§ Activity
Lines in the listing below that include the word "icon" need to be copied.

§ Source records
▬▬▬▬▬▬
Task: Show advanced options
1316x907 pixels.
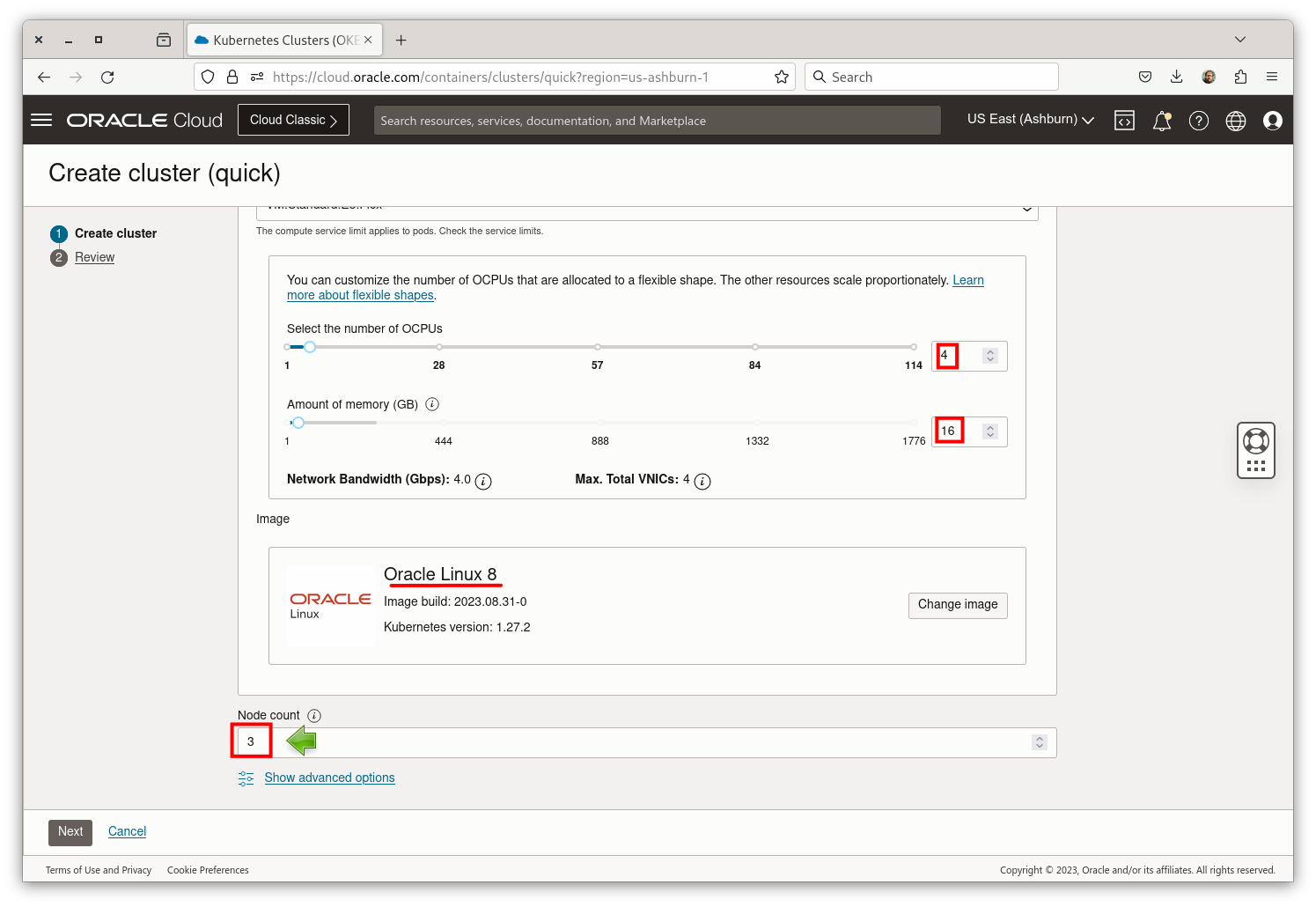Action: 329,778
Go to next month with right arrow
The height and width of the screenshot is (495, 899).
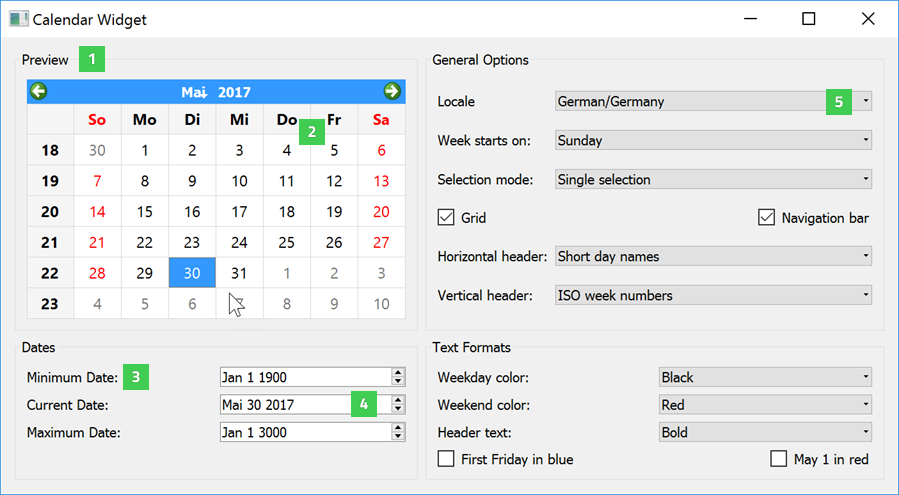tap(392, 92)
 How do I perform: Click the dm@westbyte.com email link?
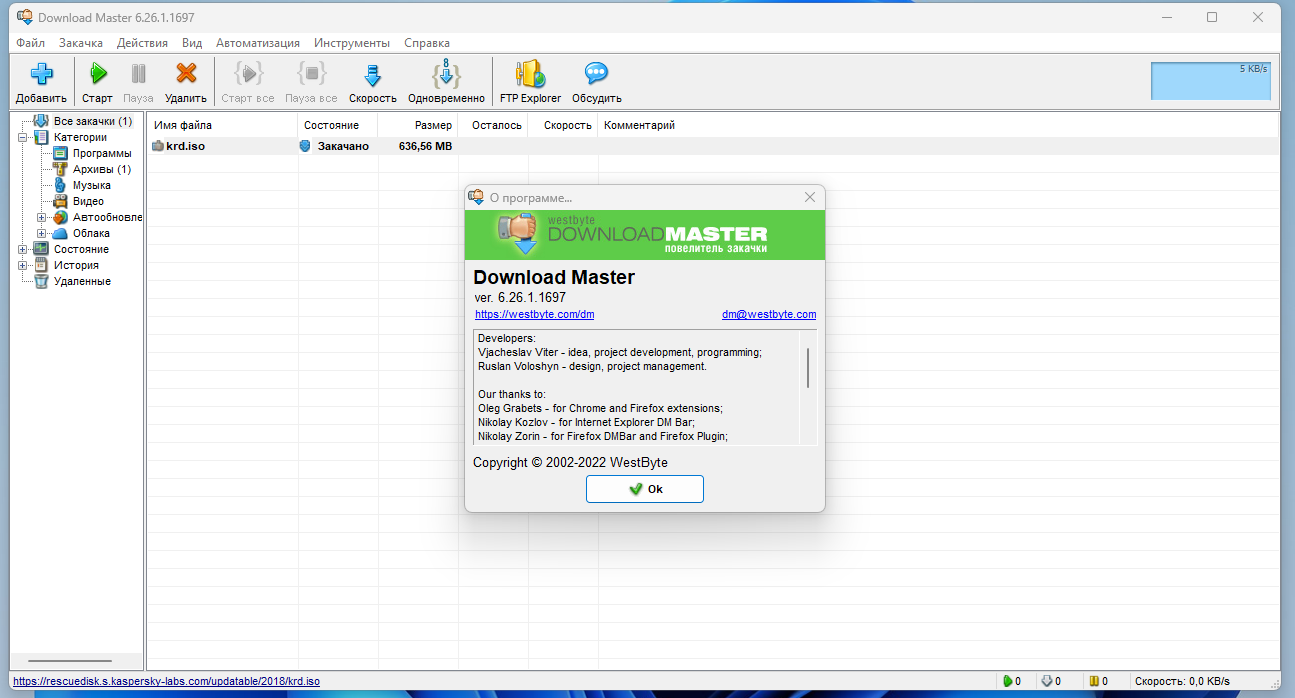coord(768,314)
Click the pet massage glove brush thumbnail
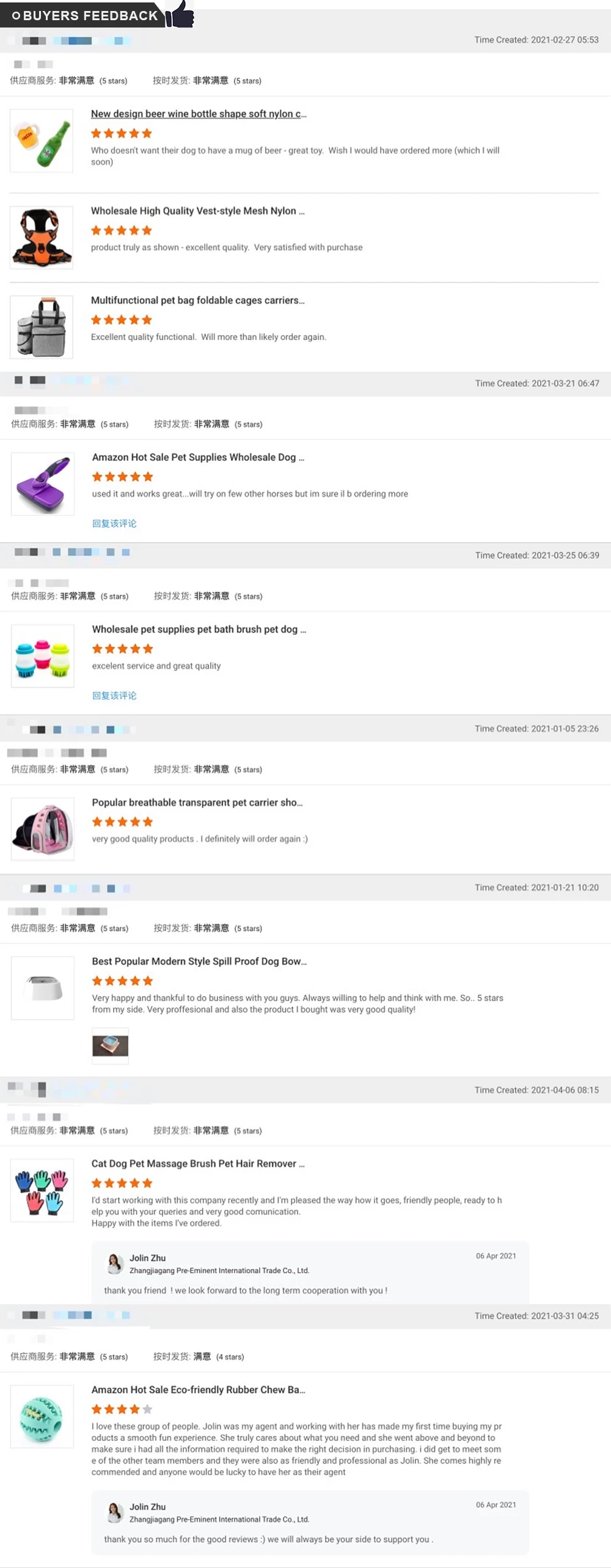Viewport: 611px width, 1568px height. (x=42, y=1190)
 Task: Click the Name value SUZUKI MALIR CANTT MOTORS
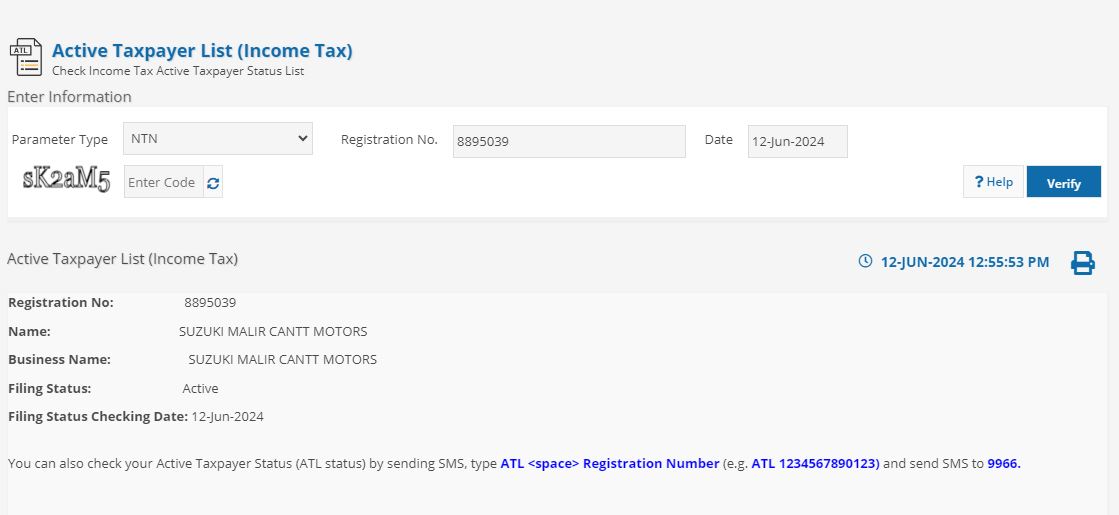click(273, 331)
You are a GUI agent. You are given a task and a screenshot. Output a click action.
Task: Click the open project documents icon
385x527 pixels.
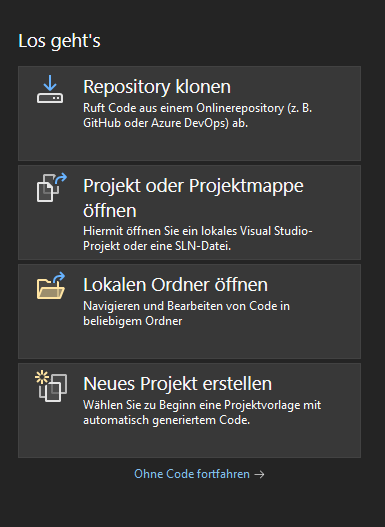click(52, 188)
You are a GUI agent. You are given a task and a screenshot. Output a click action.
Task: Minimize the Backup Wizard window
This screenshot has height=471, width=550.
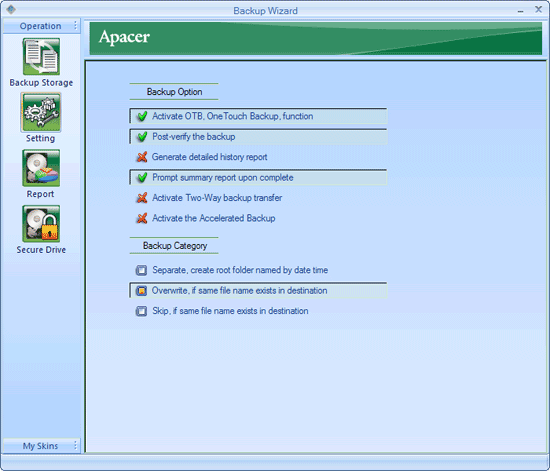click(520, 11)
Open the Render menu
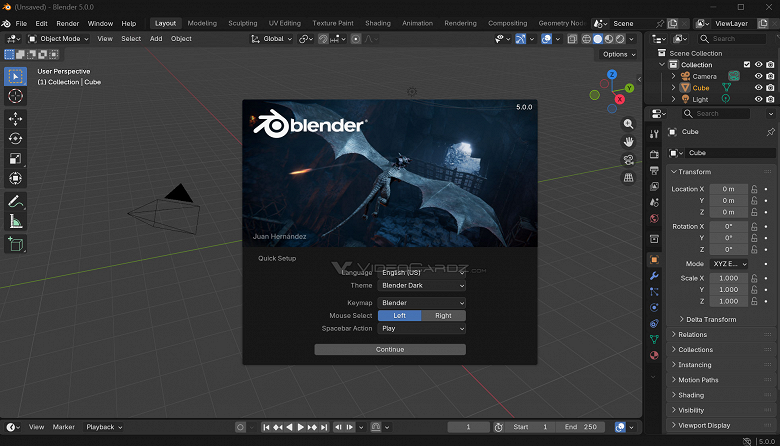 (x=67, y=23)
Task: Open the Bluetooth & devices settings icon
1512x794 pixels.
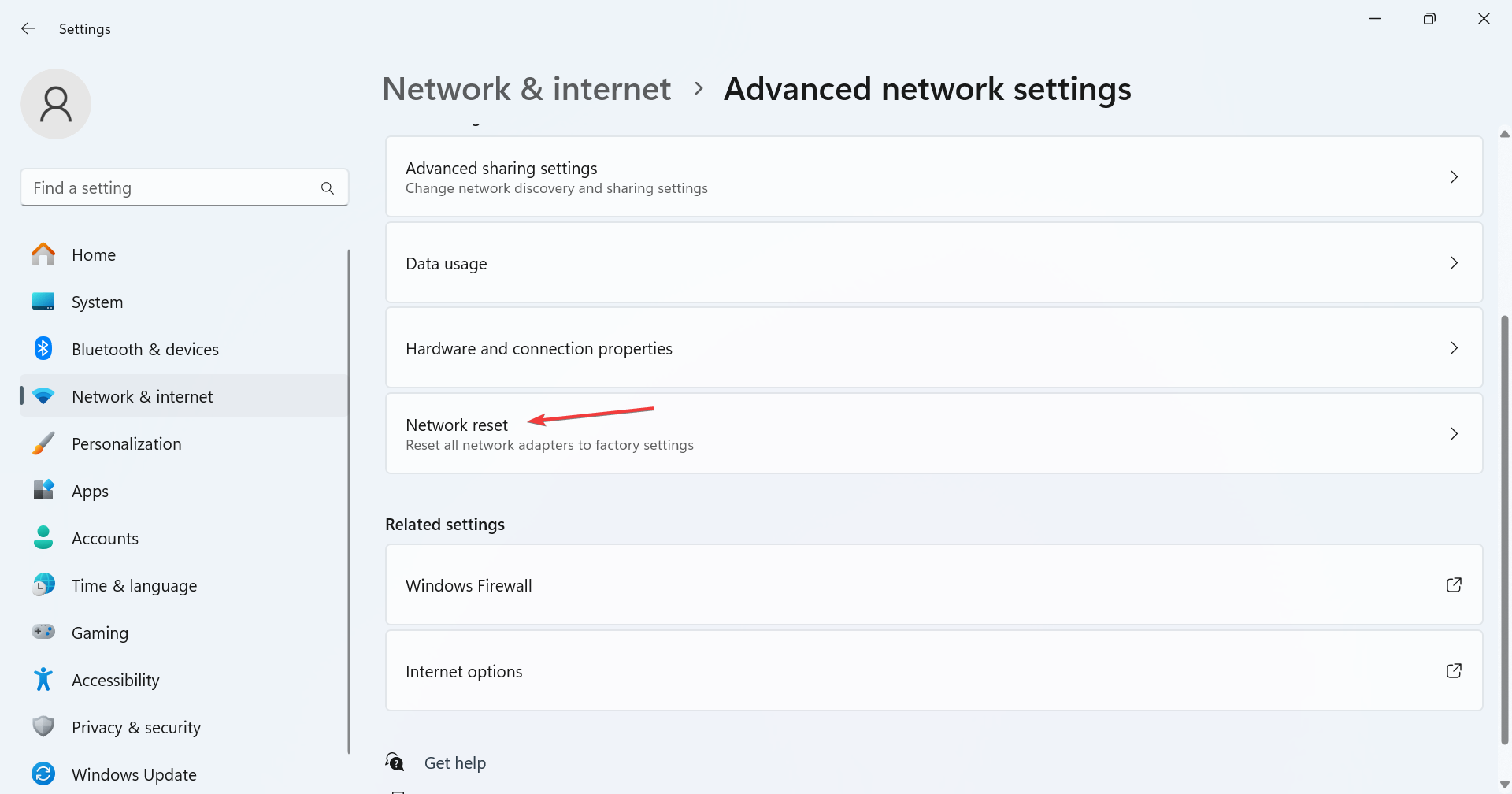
▬▬▬▬▬▬
§ Response to the exercise
Task: Click the open project documents icon
Task: Open the Bluetooth & devices settings icon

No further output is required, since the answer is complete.